**Entries taken from a collection**

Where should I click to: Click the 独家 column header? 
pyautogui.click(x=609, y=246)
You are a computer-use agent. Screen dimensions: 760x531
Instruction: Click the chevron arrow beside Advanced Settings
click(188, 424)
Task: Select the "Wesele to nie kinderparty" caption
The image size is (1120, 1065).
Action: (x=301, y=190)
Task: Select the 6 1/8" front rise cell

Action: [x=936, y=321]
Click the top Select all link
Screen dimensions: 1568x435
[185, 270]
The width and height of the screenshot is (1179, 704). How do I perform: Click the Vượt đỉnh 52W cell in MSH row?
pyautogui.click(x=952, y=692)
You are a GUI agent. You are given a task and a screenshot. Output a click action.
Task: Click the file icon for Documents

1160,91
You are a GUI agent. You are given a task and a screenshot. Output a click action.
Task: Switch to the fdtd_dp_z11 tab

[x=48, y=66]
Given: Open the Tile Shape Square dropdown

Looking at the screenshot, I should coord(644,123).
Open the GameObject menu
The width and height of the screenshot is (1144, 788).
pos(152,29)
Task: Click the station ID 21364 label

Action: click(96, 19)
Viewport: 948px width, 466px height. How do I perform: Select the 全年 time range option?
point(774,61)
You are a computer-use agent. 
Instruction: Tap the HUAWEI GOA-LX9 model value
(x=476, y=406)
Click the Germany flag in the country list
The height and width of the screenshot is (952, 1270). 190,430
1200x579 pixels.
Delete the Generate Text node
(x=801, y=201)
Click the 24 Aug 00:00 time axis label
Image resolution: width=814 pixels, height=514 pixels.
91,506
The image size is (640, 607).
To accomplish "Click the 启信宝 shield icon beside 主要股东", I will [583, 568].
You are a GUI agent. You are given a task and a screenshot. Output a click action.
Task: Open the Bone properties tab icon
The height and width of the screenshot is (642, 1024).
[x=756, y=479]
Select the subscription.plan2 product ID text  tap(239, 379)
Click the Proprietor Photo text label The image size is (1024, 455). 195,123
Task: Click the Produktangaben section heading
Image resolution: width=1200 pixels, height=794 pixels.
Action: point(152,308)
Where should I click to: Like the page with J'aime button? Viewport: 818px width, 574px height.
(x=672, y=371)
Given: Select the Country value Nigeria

**Work required**
Report the number of lines, in the entries above, that contain the word "computer", without any other text.

**Result of the exercise**
2